Students and their parents last night rallied to save the independence of Corran School after an announcement it was due to merge.
Parents were told in an email on Monday of the decision to merge the small private school for girls with Saint Kentigern College.
Corran Trust Board told them that from next year the Remuera school would be renamed Saint Kentigern School for Girls at Corran and would cater for primary school pupils only. Senior girls would be offered positions at Saint Kentigern College in Pakuranga.
Gathered in the school hall last night, parents asked the board why they had not been told of the school's dire financial situation earlier.
Many indicated that if they had been notified they would have been happy to dig deeper in order to save the school.
Corran has been operating for 52 years and parents said they chose to send their daughters to the school because it was small, single-sex and offered Cambridge examinations.
Yomiko Aoki, whose 14-year-old daughter had attended since she was 5, said her family were sad and angry.
"We are just so sad. It is such a lovely school and all of a sudden it will disappear."
Year 10 students Charlotte Baylis and Rebecca Amoore said girls had been crying at assembly. Some had not found out until they arrived at school because their parents had not read their email.
Charlotte said the pupils fully supported their principal, Sally Dalziel, who had no say in the matter.

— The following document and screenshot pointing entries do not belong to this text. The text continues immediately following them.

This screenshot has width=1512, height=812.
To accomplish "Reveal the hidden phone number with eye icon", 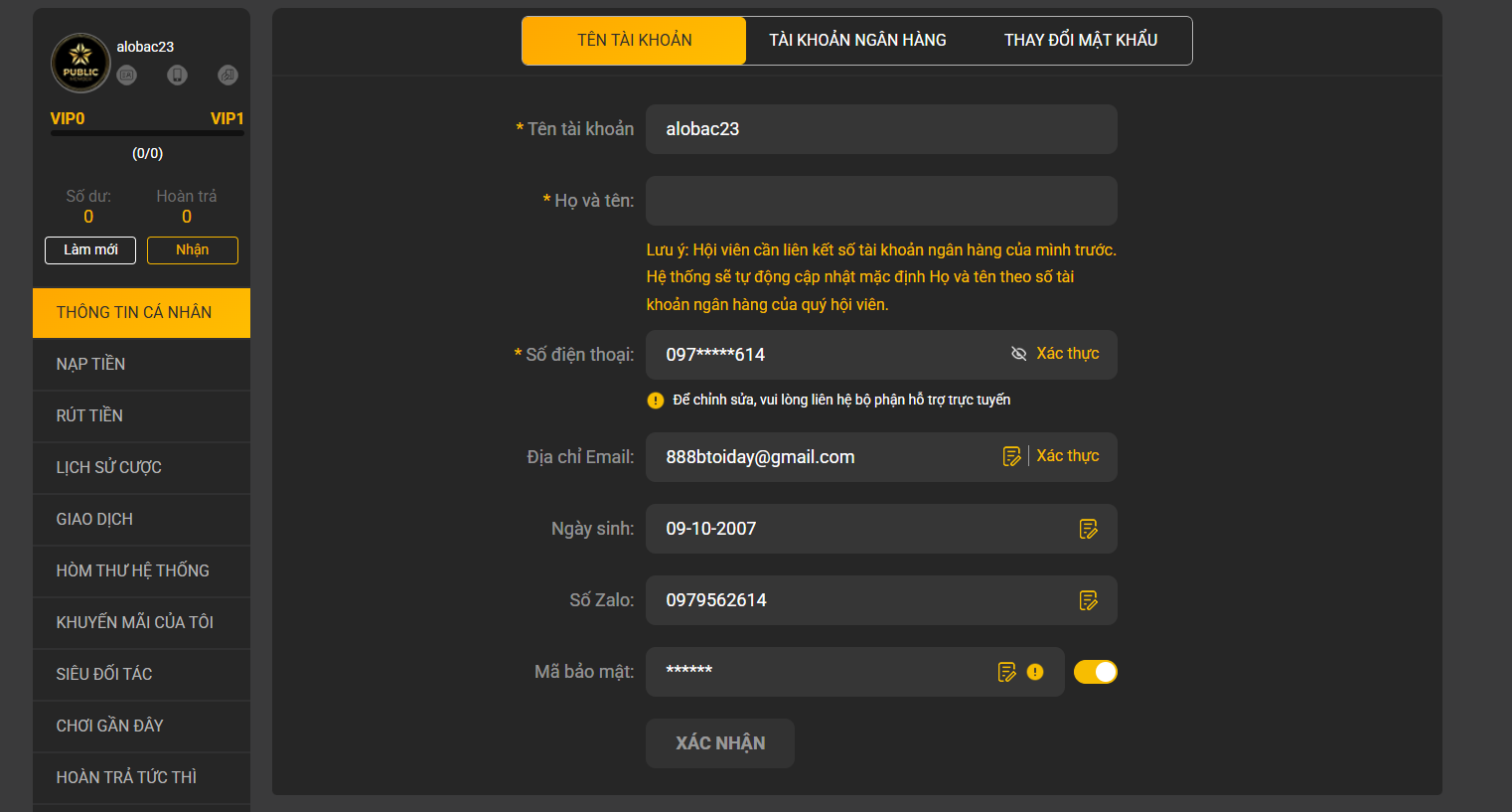I will point(1018,354).
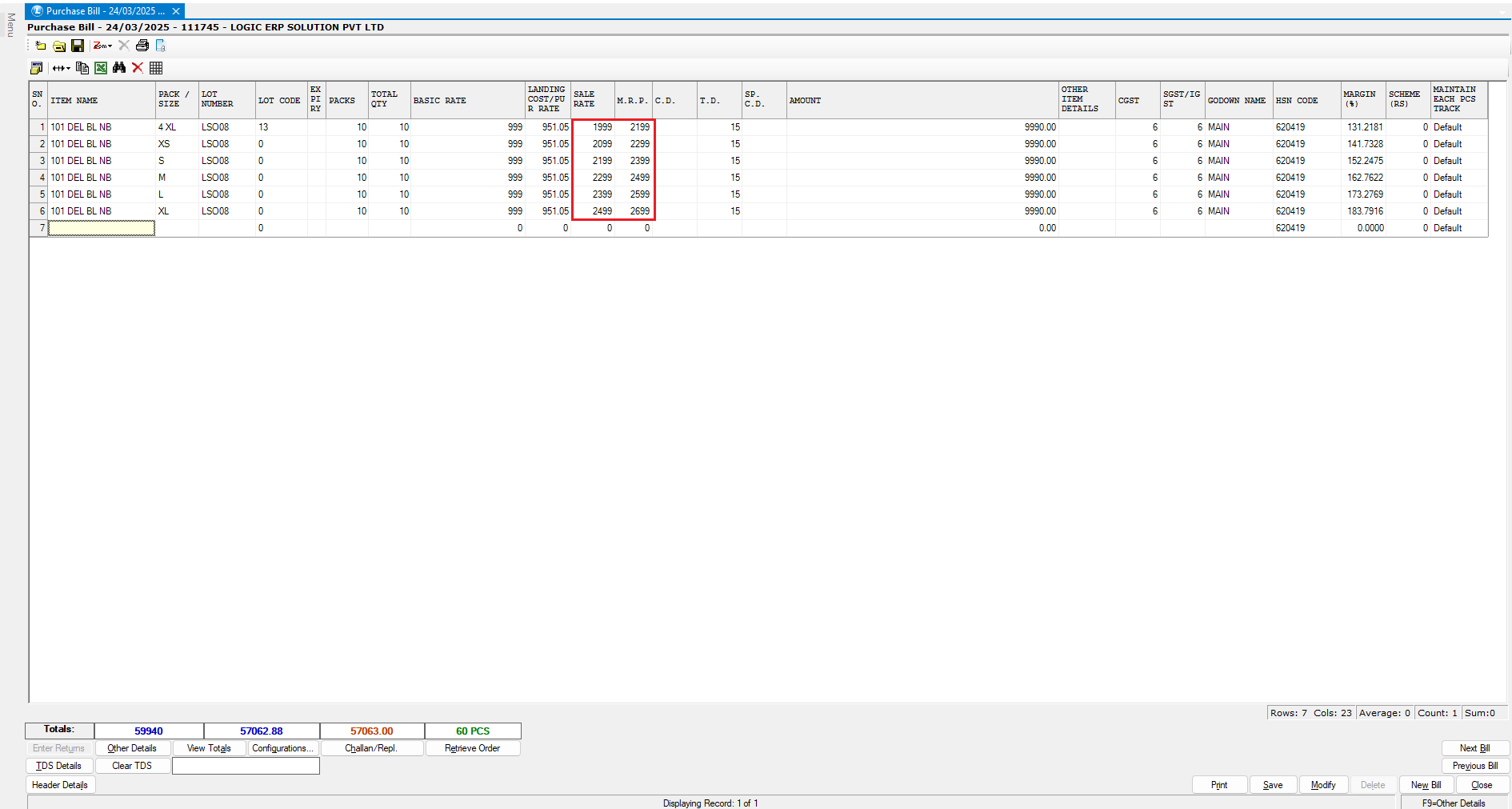This screenshot has height=809, width=1512.
Task: Click the printer icon in toolbar
Action: click(x=142, y=46)
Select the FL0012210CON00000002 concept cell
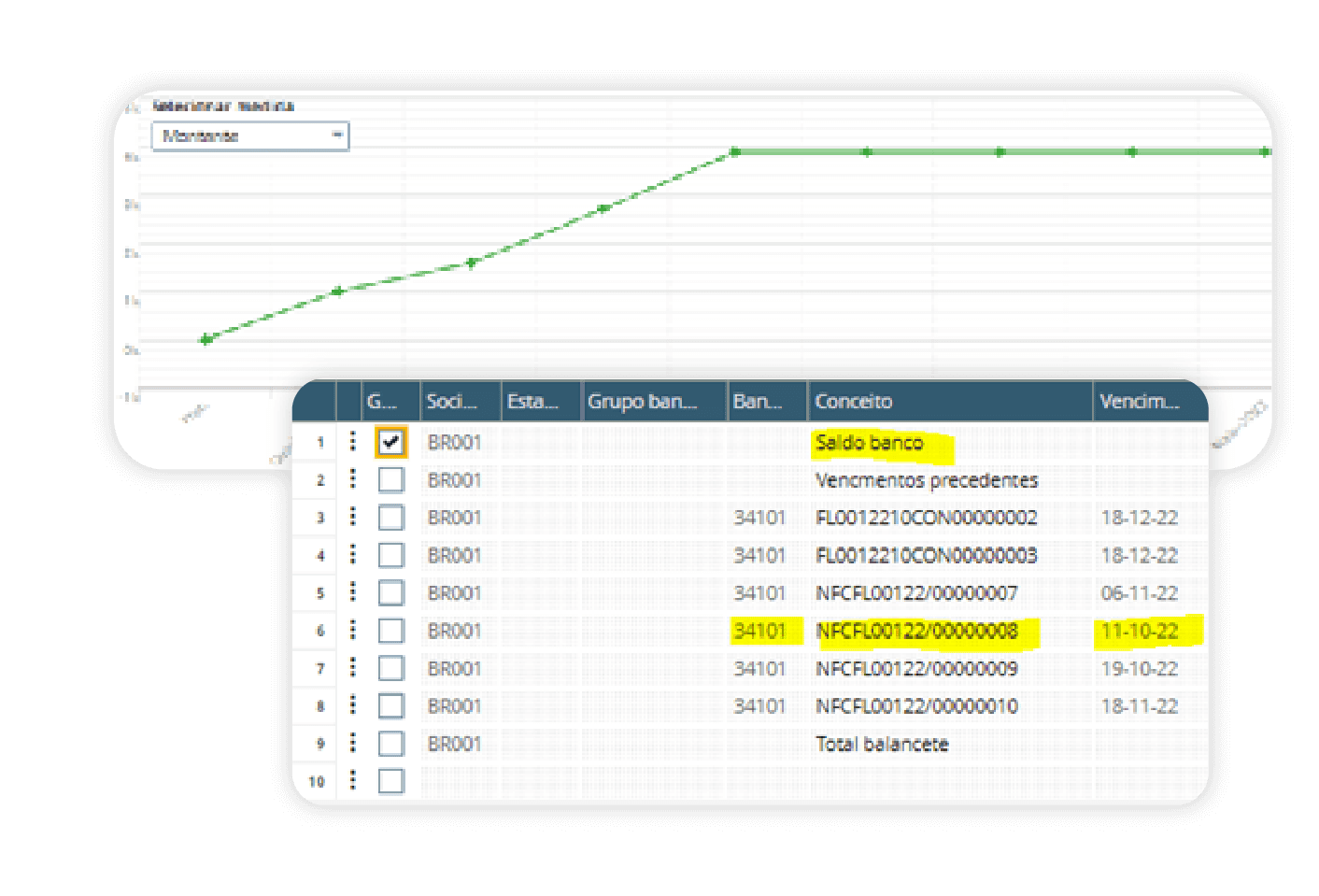Image resolution: width=1319 pixels, height=896 pixels. (x=926, y=518)
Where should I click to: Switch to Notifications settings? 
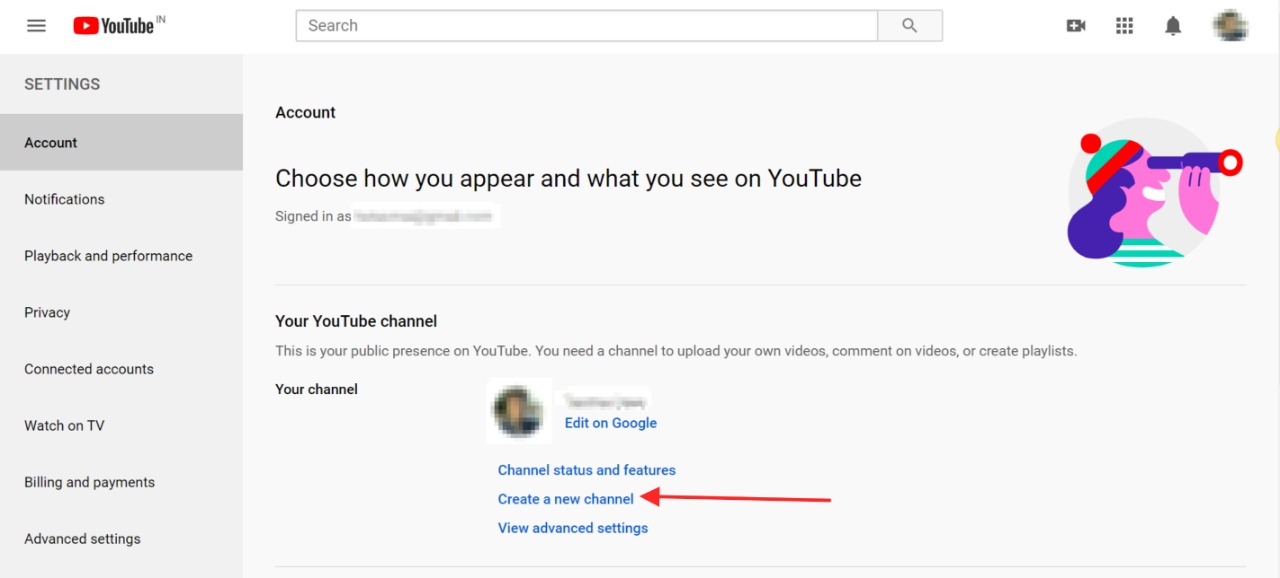pyautogui.click(x=64, y=199)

Ms Dalziel said she was not sure whether she would take up the offer to go to Saint Kentigern because she would have to change from Cambridge to NCEA and "it's hard enough having to change schools".

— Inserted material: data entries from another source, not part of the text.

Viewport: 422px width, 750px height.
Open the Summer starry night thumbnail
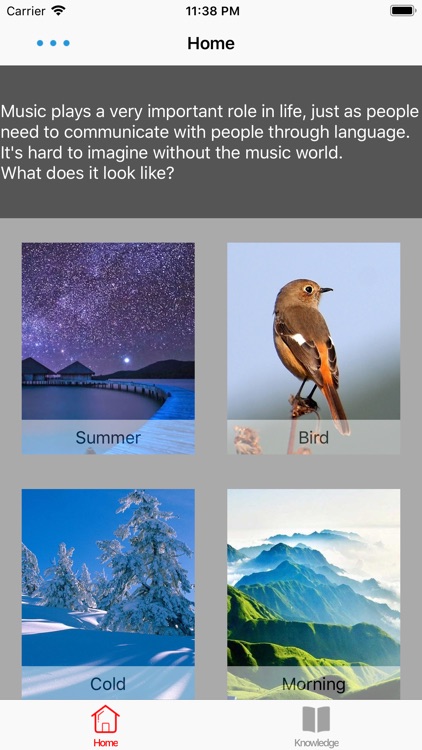108,348
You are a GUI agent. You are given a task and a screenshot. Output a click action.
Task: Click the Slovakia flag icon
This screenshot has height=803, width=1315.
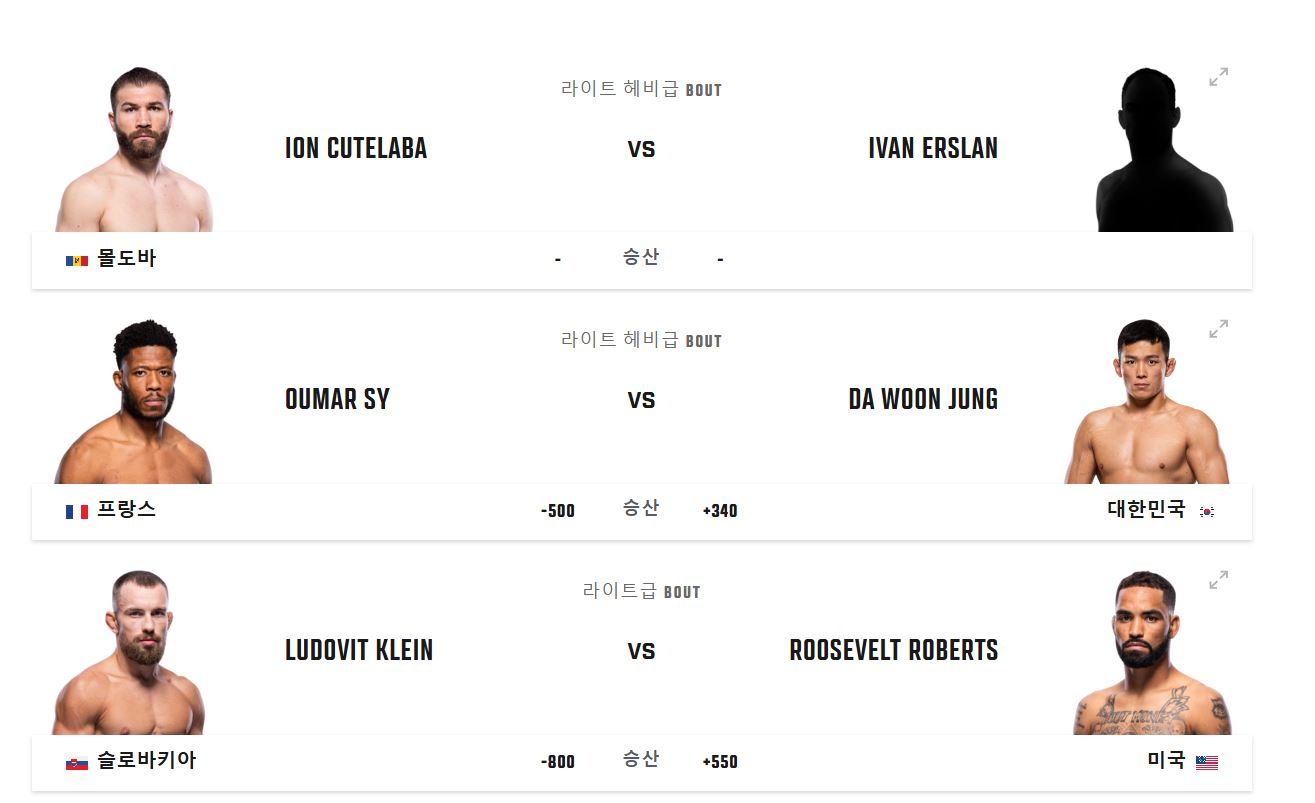(x=77, y=762)
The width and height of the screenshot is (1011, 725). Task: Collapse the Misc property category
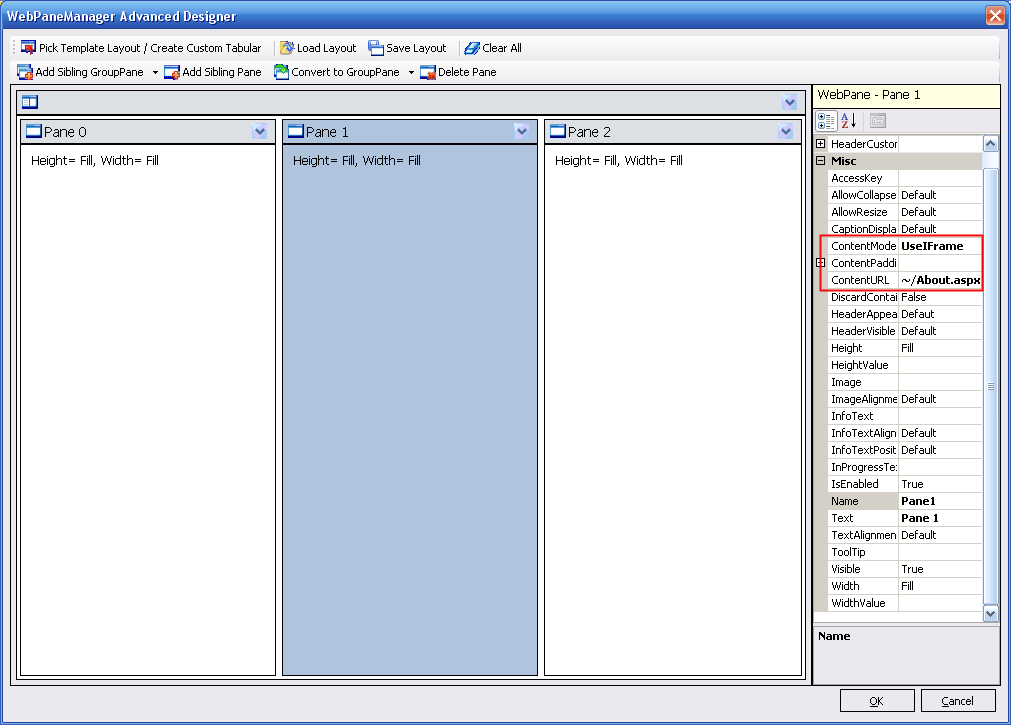pos(821,161)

Parents told the Herald their daughters were distraught that the school they had attended since Year 1 was closing.
One parent wanted to know why the board chairman had stood in front of the school body at prizegiving four months earlier and spoken about the merits of an all-girls school with Cambridge examinations, only to turn around and encourage them to send their daughters to a school without these characteristics.
Another said her daughters had moved from Saint Kentigern to Corran because they had not enjoyed the school. "It's not for everyone," she said.
Old girls at the meeting were devastated their family's history with the school would end.
Parents asked whether there was any option to become state-integrated or to amalgamate with another private school such as King's College or Diocesan.
But board chairman Brent von Sierakowski told parents the arrangement with Saint Kentigern was "a fait accompli".
School numbers had dropped dramatically since 2003 from 480 to just 320 this year and the school accounts had been running at a deficit since 2004.
The school had been losing students to other private schools and with 145 students in the senior school it could not continue running in its present form.